不登校でもYouTuberとして食っていけるかもしれないが、一般的には、自由な大人になるためには、最低限の教育や学校生活での経験は必要であるという考え方が多いだろう。
形式・年数は異なるものの、世界各国に義務教育制度は存在する。
教育の話でいえば、失敗に終わったとされる「ゆとり教育」制度。
様々な議論があるが、ゆとり=時間『だけ』を与えたところで、勉強する子どもは更に勉強するし、勉強しない子どもが何か精力的に活動をするわけでもなかった、ということは指摘の一つであろう。
義務教育ではなく大学生ぐらいであれば、時間があれば自分の目的に合った活動を精力的に行うことも可能であろう。
学問はもちろん、留学、部活やサークル活動、インターン、資格の取得、アルバイト、芸術活動など、様々な活動に取り組める。
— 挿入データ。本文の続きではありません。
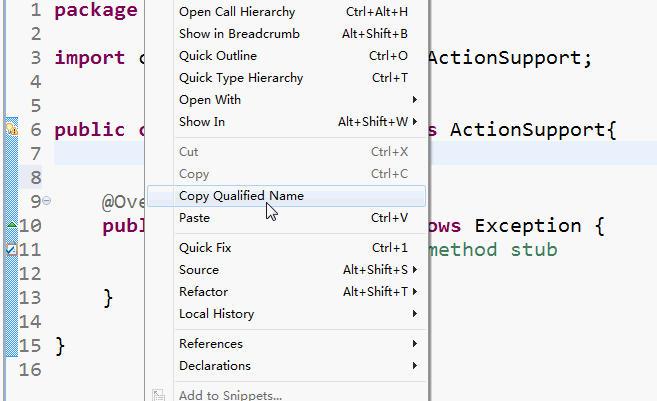Open the Show In menu entry
Viewport: 657px width, 401px height.
[x=202, y=122]
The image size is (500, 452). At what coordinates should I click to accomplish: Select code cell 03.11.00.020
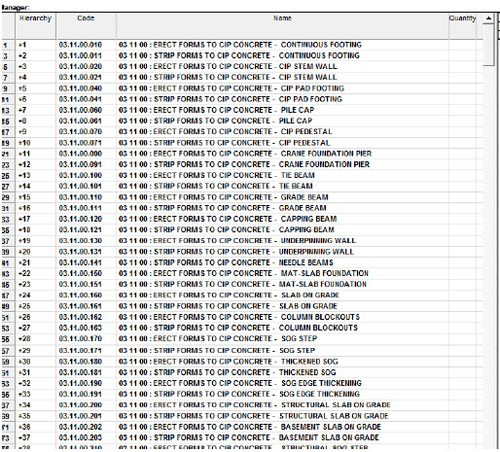pos(80,66)
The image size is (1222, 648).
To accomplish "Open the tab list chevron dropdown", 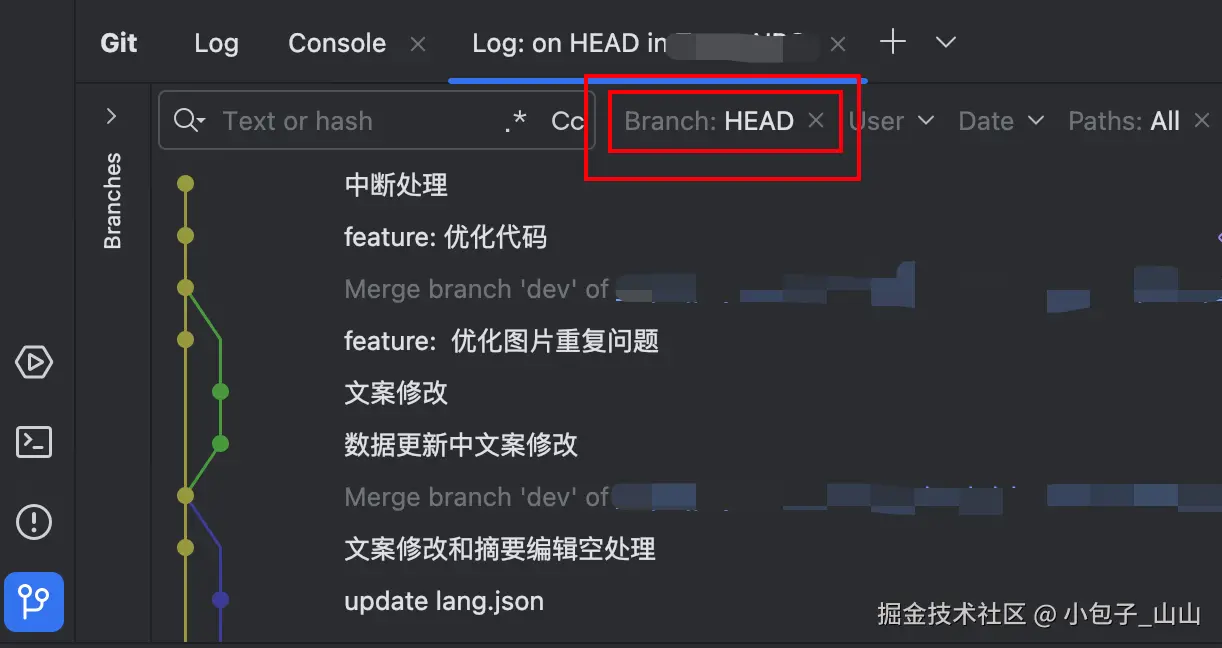I will pos(945,42).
動画や配信、eSportsのようなゲーム関連の活動をしている大学生も多いだろう。
しかし、ゆとり教育の対象の年齢の子どもたちに多少の自由を与えたところで、行える活動などたかが知れている。
ゆとりがあろうとなかろうと、勉強する子どもは勉強するし、スポーツ・部活に打ち込む子どもはそうする。
そうでない子どもたちは、結局変わらないだろう。
今の時代ならYouTuberとして何か活動できるかもしれないが、それももちろん子どもたち全員が積極的に行っているようなものでもない。
当時はそのようなものはなかったし、それならば受験の勉強でなくとも、何かしらの教養や社会的知識に繋がることを学習させたほうがマシだっただろう。
それこそ今の時代であれば、ソーシャル的なモラル教育に重きをおいてもいいかもしれない。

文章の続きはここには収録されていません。